And now we arrive at my point: The AWC should have indicated why it did not deem Greenberg's non-disclosures to rise to the level of "willful." The defense bar and pro se respondents need every bit of insight and every bit of information they can get from the self-regulatory organization when one case goes against the grain in such stunning fashion.

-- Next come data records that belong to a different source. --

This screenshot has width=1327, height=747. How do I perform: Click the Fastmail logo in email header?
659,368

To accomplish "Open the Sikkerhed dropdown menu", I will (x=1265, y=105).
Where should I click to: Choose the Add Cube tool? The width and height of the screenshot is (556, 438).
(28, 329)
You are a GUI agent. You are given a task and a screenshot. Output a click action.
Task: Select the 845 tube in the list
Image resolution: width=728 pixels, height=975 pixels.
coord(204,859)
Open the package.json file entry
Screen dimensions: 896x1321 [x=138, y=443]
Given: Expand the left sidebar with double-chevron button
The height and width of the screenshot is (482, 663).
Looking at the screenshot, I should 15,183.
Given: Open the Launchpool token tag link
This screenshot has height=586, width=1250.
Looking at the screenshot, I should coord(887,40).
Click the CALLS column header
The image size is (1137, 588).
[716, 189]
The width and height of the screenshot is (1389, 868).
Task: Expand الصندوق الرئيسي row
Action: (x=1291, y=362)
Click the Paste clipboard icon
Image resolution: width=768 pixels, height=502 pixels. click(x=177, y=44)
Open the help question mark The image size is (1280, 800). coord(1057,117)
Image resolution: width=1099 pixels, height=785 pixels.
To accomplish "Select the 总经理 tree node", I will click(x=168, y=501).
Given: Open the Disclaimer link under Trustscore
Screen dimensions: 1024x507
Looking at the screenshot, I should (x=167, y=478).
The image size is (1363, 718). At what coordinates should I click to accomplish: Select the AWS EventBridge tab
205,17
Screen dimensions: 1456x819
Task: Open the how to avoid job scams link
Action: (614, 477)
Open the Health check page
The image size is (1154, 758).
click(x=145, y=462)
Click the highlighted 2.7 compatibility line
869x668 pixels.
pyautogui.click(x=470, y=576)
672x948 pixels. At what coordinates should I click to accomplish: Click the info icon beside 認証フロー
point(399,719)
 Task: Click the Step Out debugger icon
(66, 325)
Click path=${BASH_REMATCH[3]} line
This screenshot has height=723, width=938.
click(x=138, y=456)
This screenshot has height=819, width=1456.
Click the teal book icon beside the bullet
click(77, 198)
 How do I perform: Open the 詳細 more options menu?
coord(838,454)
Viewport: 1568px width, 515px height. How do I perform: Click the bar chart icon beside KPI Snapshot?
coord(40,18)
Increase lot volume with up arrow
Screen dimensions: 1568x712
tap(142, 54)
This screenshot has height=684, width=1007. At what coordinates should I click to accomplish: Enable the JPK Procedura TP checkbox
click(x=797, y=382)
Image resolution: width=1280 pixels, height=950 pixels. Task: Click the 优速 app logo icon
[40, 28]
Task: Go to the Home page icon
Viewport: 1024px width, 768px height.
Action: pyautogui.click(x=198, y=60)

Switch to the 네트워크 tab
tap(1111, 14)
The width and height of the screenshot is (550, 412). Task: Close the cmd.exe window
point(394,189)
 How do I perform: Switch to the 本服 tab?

Let Me Refer You To The Thoughts Of Veteran Industry Lawyer Alan Wolper, Esq. Statutorily Disqualified? FINRA Says 'Deal With It
The problem is, it is difficult to figure out exactly when FINRA will deem a failure to report a tax lien in a timely manner to be willful, and when it will not. I can personally attest that I have had a variety of clients tell essentially the same story to FINRA - I did not know about the lien, or I did not know I had to report the lien - yet come away with widely different outcomes. On one end of the spectrum, I have had FINRA take no formal action, and choose to content itself by issuing a Cautionary Action letter. In the middle, I have had FINRA take formal action, but agree the violation was not willful. Finally, on the other extreme end of the spectrum, FINRA has taken formal action and deemed the violation to be willful. It can be extremely frustrating to make the same argument over the same set of facts, but get different results.Finally, one more thing about statutory disqualification: FINRA could care less that a finding of willfulness renders a registered representative SD'd. As the Department of Enforcement recently put it in a brief it filed in one of my cases,statutory disqualification is not a FINRA sanction; it is a status that flows as a matter of course from predicates enumerated in the Exchange Act. If [Respondent] believes that statutory disqualification is an unduly harsh outcome for willfully violating U4 reporting requirements, he should address his grievances to the SEC and Congress. The SEC and the NAC surely would not want FINRA hearing panels to engage in the equivalent of jury nullification by declining to find willfulness where it has been proved.What an outrageously callous remark for the staff to make. At least one hearing panel, over a decade ago, had the courage to state the obvious: "A finding of willfulness, though not an element of the offense under Rule 2110, has serious collateral consequences." That FINRA staff consciously disregards these consequences, however, potentially career-ending consequences, just blows me away.